6. - Proprio sulla base di tali premesse il sottrarre al condannato militare uno strumento cruciale ai fini del trattamento come il permesso premio risulta in contrasto, oltre che con la funzione rieducativa della pena, anche con il principio di eguaglianza. Sotto il primo profilo va considerato come l'istituto previsto dall'art. 30-ter della legge n. 354 del 1975 possa rivelarsi funzionale - in applicazione del principio di progressività - all'affidamento in prova cui il condannato militare è abilitato ad accedere ai sensi della legge 29 aprile 1983, n. 167. Un istituto che, peraltro, pur con gli adatta menti richiesti "dalle particolarità dell'organizzazione materiale militare", questa Corte ha ritenuto di equiparare per certi fondamentali aspetti all'affidamento in prova del condannato comune, tanto da dichiarare l'illegittimità costituzionale dell'art. 2, primo comma, della legge 29 aprile 1983, n. 167, come sostituito dall'art. 1, numero 1, della legge 23 dicembre 1986, n. 897, nella parte in cui non prevede l'adozione del provvedimento dell'affidamento in prova indipendentemente dall'osservazione della personalità del condannato condotta per almeno un mese nello stabilimento militare (sentenza n. 119 del 1992).

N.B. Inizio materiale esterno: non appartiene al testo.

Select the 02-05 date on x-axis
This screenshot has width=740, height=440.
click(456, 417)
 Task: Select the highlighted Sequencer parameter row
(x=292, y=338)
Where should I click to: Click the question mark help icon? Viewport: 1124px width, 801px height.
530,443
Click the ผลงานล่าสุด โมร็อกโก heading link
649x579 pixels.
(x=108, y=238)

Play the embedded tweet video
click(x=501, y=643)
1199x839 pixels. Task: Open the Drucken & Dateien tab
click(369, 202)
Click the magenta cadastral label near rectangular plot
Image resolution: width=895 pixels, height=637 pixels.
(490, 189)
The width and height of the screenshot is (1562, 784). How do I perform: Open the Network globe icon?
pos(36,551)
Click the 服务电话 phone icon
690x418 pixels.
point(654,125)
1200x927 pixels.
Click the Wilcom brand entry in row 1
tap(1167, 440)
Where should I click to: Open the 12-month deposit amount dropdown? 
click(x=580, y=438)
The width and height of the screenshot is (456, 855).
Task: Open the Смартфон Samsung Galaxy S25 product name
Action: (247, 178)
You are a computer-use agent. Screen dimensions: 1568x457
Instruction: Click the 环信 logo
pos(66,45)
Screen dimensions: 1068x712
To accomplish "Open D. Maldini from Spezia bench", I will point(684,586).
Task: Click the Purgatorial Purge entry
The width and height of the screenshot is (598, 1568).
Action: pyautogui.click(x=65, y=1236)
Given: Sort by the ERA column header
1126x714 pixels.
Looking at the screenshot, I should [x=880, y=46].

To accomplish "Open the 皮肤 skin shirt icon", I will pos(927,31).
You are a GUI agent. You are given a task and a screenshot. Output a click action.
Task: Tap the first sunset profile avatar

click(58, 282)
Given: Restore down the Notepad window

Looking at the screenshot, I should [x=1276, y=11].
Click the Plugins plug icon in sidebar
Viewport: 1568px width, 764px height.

Sotto il secondo profilo, la previsione del permesso premio al condannato militare non si rivela affatto incompatibile con il particolare status del condannato. Vero è che questa Corte ha avuto occasione di rimarcare che "i fini della rieducazione per il condannato militare e per quello comune si rivela no... divergenti"; una divergenza che si sostanzia nel "prevalente recupero al servizio militare per il primo" e nel "reinserimento sociale per il secondo" (sentenza n. 414 del 1991). Ma una tale divergenza non pare assumere rilievo nella materia dei permessi premio, non ravvisandosi la benchè minima antinomia con le finalità proprie della rieducazione militare dall'applicazione di un istituto che, presupponendo la regolare condotta del condannato e l'assenza di ogni sua pericolosità sociale, vale a costituire pure per il condannato militare un incentivo alla collaborazione con l'istituzione carceraria, in funzione del premio previsto: potendosi anche qui affermare che il permesso premio è strumento esso stesso di rieducazione, in quanto consente un iniziale inserimento del condannato nel contesto sociale, in un quadro certo non incompatibile con le esigenze proprie del consorzio militare.

7. - L'art. 30-ter, quarto comma, della legge 26 luglio 1975, n. 354, deve, dunque, essere dichiarato costituzionalmente illegittimo nella parte in cui non prevede la concessione del permesso premio ai condannati alla reclusione militare. Ciò, ovviamente, sia nel caso in cui venga espiata una pena originariamente militare sia nel caso in cui la pena della reclusione militare venga espiata in sostituzione della reclusione comune.

PER QUESTI MOTIVI

LA CORTE COSTITUZIONALE

dichiara l'illegittimità costituzionale dell'art. 30-ter, quarto comma, della legge 26 luglio 1975, n. 354 (Norme sull'ordinamento penitenziario e sulla esecuzione delle misure privative e limitative della libertà), introdotto dall'art. 9 della legge 10 ottobre 1986, n. 663 (Modifiche alla legge sull'ordinamento penitenziario e sulla esecuzione delle misure privative e limitative della libertà), nella parte in cui non prevede l'ammissione al permesso premio dei condannati alla reclusione militare.

Così deciso, nella sede della Corte costituzionale, Palazzo della Consulta, il 02/06/95.

Antonio BALDASSARRE, Presidente

Giuliano VASSALLI, Redattore

Depositata in cancelleria il 06/06/95.